The Kitchenaid groans. It's been through this drill before. It knows what's coming. I keep my hand on the top, testing the temperature of it’s motor as I add flour. At 7 cups (8 1/2 total, because we already put some in earlier) the dough reaches a familiar consistency. It has been over 20 years since I stood on a stool in the farm kitchen and watched this dough being made, but I remember it well.

Finally satisfied, I scrape the sides and the beater and set the bowl outside on the porch to chill. I turn my attention to my exhausted mixer and the counter. Not bad. Besides the batter-splatter incident, all went well. There isn't even much flour to clean up. I feel the mixer again, and consider bathing it with Absorbine and throwing a woolen horse cooler over it for an hour. A thorough sponging with plain hot water does the trick. It will survive and be ready for the peanut butter balls later.

I pause to collect my thoughts. The dough will need to chill at least an hour, then I will roll it into balls and press it with the sugared bottom of a glass to press each cookie down, and place a raisin in the center of each. The recipe doesn't reveal how many dozen it makes. We'll find that out soon enough. I'm sure it will be enough to share with the rest of the family. Those old farm wives didn't mess around. They made enough for a whole farm crew all at once. 

 After a break to create a Christmas centerpiece I began to bake. 350 degrees 8-10 minutes and DON'T burn them. "Burnt ginger cookies are no good". (The recipe actually says this). A little trial and error and I settle on 9 minutes. My hands soon have that familiar sheen of lard. I roll and press, remembering to double strike them to get extra sugar on them. 

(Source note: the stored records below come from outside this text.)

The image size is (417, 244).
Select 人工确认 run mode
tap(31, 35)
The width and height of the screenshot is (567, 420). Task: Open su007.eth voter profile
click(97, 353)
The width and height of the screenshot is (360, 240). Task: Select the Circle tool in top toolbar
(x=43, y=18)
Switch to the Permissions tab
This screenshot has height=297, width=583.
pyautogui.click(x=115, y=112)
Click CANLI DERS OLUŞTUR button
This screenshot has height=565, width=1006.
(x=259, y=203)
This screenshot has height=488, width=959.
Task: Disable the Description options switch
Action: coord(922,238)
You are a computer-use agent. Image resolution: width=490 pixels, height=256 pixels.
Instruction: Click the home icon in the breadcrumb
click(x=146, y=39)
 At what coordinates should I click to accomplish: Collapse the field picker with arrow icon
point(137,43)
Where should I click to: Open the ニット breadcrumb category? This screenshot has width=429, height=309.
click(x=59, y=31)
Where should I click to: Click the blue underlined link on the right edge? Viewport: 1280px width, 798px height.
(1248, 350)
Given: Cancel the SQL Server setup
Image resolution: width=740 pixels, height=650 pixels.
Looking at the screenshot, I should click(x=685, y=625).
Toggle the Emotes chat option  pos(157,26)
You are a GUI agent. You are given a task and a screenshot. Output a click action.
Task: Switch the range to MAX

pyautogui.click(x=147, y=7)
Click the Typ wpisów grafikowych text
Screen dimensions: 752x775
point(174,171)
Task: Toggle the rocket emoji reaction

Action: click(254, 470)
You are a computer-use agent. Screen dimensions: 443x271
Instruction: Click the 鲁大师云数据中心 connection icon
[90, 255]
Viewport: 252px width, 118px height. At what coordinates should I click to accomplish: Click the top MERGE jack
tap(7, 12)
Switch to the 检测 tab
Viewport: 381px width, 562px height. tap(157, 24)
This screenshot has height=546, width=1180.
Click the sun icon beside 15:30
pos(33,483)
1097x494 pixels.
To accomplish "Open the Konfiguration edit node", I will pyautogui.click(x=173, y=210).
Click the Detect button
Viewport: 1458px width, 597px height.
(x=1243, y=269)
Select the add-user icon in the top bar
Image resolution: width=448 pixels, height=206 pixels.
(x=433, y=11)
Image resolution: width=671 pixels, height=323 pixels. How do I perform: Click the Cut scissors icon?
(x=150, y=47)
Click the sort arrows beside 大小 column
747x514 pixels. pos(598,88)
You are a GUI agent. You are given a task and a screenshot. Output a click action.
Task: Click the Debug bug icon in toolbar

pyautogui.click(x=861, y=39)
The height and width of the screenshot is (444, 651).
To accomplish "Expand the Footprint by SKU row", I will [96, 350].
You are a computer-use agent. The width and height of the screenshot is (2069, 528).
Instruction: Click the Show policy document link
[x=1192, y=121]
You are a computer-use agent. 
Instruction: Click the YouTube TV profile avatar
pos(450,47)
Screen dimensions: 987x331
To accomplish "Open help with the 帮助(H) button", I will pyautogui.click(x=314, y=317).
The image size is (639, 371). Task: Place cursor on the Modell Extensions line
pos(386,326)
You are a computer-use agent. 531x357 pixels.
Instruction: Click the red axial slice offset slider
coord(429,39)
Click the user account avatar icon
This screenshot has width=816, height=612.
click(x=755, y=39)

They are soft cookies, and not burning the bottom means they will still be soft when you take them off the sheet. After 4 dozen I perfect the technique of getting them off without smooshing the sides and only have to eat four rejects. After 5 dozen I am considering putting the rest of the dough back outside and saving it for cookie day at Mom's. 

 After 6 dozen I lose count and begin to run out of room on the dining room table. After 7 dozen I decide I 've been on my feet all day and the peanut butter balls can wait until Sunday. The Kitchenaid, now cool to the touch, goes back in the cupboard. After 8 dozen I am looking at the rest of the dough and figuring maybe I should just throw it out. I scrape the last from the bowl and do a final count. Including the ones I broke and had to eat, 106 cookies. That's 8.8 dozen. Whewww!

They are sort of pretty all laid out on the table. Their sugary tops glimmer in a Christmasey sort of way. I think back over my childhood. Grandma almost always had these cookies in the jar. I would guess she made a batch like that once or twice a month. If she didn't make these, it was peanut butter cookies. What a lot of work. But completely worth it.

1 comment:

  1. Those cookies sound a whole bunch like a recipe my NYS grandmother used to bring with her to Ontario when she came to visit. Haven't had any of those in fifteen years.